Задания:
1. Ответьте по тексту о Рабле на вопросы:
(a) Как называется упомянутый в тексте сказ Рютбефа и к какому веку он относится?
(b) Что и от чего прославляет брат Жан?
(c) Что в тексте называется «пантагрюэльоном»?
2. Переведите на английский предложение из текста о Рабле: «Связь врача с производительной силой, с обновлением и возрождением жизни (как и со смертью) традиционна».

Текст:
########

К "крикам Парижа" близки по своему характеру "крики" продавцов всяких медицинских снадобий. Эти "крики" принадлежат к древнейшему составу площадной жизни. И образ рекламирующего свои средства врача также один из древнейших образов мировой литературы. Из французских предшественников Рабле напомним знаменитый "Сказ о лекарственных травах" ("Diz de l'herberie") Рютбефа (XIII век). Это типичный площадной "крик" врача-шарлатана, прославляющего свои лекарства, но Рютбеф дает его в гротескно-сатирическом преломлении. В числе прочих средств у этого врача есть замечательная трава для повышения производительной силы половых органов. Связь врача с производительной силой, с обновлением и возрождением жизни (как и со смертью) традиционна. У Рютбефа эта тема приглушена, - у Рабле же она обычно выступает с полной силой и откровенностью.

Элементы медицинской площадной хвалы и рекламирования в обнаженной или более скрытой форме рассеяны по всему роману Рабле. Мы уже указывали на прославление "Хроник", как средства от зубной боли и как средства для облегчения подагры и сифилиса. Элементы медицинского прославления есть и в третьем прологе. Несколько ослабленное выражение того же типа рекламирования имеется в прославлении братом Жаном монашеской рясы как средства для повышения производительной силы и требника как средства от бессонницы.

Интересным примером осложненной "медицинской хвалы" является знаменитое прославление ""пантагрюэльона", завершающее "Третью книгу". В основу этого прославления конопли и асбеста (это и есть "пантагрюэльон") положено плиниевское прославление льна, заимствованное из его "Естественной истории". Но как и все, что Рабле заимствует у других, так и это место Плиния совершенно преображается в его контексте и на него накладывается специфическая раблезианская печать. Прославление Плиния носит чисто риторический характер. С точки зрения генетической, и риторика связана с площадью. Но в риторической хвале Плиния от площади ничего не осталось, это продукт утонченной чисто книжной культуры. В прославлении же Рабле явственно звучат тона площадной хвалы, аналогичные со "Сказом о лекарственных травах", с площадной рекламной хвалой собирателей трав и продавцов чудодейственных мазей. Находим мы здесь также и следы местных фольклорных легенд о магических травах, вроде нашей "разрыв-травы". За счет площади и местного фольклора прославление пантагрюэльона приобретает свой утопический радикализм и свой глубокий оптимизм, совершенно несвойственный пессимисту Плинию. Но, конечно, внешние формы площадного "крика" в хвале пантагрюэльона значительно смягчены и ослаблены.

########

Фрагменты данных:

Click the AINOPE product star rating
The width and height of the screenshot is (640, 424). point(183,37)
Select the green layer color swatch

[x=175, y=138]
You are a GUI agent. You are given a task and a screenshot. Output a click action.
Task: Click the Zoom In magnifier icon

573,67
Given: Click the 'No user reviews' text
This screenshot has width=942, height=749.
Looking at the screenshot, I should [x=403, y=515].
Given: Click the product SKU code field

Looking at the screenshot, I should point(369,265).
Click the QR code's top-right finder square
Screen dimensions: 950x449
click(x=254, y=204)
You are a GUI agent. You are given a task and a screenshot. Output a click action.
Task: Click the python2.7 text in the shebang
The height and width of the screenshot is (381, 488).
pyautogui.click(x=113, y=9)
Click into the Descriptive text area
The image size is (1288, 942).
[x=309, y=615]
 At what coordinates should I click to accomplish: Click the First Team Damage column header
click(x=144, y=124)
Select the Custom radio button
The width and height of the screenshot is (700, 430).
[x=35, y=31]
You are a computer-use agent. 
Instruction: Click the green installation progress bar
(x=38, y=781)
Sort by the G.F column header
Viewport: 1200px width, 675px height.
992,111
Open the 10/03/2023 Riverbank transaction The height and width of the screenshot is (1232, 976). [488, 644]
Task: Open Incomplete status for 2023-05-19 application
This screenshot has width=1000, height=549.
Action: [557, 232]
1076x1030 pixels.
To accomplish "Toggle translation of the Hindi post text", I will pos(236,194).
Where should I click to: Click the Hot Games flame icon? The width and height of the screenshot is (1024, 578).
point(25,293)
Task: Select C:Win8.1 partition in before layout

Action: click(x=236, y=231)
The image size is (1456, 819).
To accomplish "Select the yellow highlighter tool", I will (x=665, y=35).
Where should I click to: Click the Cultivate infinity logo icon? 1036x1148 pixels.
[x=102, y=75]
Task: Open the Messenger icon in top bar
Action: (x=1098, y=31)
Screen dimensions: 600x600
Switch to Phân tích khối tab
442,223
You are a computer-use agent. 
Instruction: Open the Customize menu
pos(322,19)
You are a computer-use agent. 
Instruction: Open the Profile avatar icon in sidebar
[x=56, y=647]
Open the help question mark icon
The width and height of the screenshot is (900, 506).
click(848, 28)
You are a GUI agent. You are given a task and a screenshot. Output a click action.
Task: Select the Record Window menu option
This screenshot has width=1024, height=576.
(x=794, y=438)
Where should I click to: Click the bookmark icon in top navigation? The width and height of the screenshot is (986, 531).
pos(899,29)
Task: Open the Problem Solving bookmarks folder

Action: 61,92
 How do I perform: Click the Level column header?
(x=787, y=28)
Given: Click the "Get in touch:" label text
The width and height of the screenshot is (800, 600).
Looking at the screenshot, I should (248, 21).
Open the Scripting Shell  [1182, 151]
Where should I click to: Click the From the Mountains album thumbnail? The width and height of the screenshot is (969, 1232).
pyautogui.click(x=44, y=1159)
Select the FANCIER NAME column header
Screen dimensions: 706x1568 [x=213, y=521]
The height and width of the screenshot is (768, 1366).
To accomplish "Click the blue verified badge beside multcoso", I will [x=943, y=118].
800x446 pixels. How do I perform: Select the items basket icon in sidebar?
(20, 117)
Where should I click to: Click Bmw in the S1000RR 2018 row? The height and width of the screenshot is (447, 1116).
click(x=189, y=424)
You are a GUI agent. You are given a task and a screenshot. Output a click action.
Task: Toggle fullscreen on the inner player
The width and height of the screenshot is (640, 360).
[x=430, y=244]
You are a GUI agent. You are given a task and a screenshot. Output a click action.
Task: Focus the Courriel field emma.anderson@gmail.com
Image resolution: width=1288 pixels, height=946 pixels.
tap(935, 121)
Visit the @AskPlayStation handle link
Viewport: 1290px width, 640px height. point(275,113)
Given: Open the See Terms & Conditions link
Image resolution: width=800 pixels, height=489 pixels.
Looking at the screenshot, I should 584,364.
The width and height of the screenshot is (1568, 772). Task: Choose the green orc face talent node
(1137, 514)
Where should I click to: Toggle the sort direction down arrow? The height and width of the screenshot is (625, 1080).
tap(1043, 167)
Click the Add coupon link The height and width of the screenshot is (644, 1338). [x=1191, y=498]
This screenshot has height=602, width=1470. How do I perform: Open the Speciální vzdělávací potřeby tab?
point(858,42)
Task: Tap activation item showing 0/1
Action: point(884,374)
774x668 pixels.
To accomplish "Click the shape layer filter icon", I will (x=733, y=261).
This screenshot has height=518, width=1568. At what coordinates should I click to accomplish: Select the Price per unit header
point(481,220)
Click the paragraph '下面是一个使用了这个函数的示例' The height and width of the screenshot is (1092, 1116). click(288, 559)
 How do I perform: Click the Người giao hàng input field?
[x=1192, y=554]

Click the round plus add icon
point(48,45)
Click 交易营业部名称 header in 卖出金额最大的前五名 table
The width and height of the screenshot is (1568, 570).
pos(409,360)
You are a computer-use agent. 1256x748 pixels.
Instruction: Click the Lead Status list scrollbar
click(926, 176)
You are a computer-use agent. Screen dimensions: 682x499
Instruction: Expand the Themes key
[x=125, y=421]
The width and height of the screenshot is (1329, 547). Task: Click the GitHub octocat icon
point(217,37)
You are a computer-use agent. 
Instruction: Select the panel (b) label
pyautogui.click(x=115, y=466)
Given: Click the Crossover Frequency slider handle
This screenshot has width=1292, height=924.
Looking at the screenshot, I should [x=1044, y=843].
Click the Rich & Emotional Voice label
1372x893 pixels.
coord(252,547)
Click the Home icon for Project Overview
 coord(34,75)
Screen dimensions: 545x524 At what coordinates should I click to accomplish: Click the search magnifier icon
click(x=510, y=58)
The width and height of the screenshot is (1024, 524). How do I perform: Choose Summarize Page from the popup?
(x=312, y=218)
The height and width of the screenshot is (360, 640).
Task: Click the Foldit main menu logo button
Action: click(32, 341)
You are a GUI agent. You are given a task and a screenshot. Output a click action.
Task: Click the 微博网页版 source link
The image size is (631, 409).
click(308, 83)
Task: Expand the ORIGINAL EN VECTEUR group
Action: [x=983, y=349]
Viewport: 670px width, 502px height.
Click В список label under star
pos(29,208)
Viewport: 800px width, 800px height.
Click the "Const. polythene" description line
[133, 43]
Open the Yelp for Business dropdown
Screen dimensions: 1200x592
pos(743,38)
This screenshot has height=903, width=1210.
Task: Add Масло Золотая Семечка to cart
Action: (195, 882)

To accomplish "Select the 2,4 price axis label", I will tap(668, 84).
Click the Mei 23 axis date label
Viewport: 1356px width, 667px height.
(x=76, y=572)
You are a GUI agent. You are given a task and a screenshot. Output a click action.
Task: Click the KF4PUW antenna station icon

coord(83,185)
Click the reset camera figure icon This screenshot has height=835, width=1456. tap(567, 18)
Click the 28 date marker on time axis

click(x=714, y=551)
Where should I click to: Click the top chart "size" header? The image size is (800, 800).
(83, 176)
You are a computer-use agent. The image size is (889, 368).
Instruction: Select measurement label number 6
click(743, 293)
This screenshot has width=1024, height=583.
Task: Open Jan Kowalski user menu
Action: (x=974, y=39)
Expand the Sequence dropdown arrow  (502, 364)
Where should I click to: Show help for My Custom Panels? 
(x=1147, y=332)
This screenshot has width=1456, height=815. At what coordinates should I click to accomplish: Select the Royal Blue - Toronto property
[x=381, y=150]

########

Ответы по порядку:
1.
(a) «Сказ о лекарственных травах» («Diz de l'herberie»), XIII век.
(b) Монашескую рясу как средство для повышения производительной силы и требник как средство от бессонницы.
(c) Конопля и асбест.

2. The connection of the physician with generative power, with the renewal and rebirth of life (as well as with death), is traditional.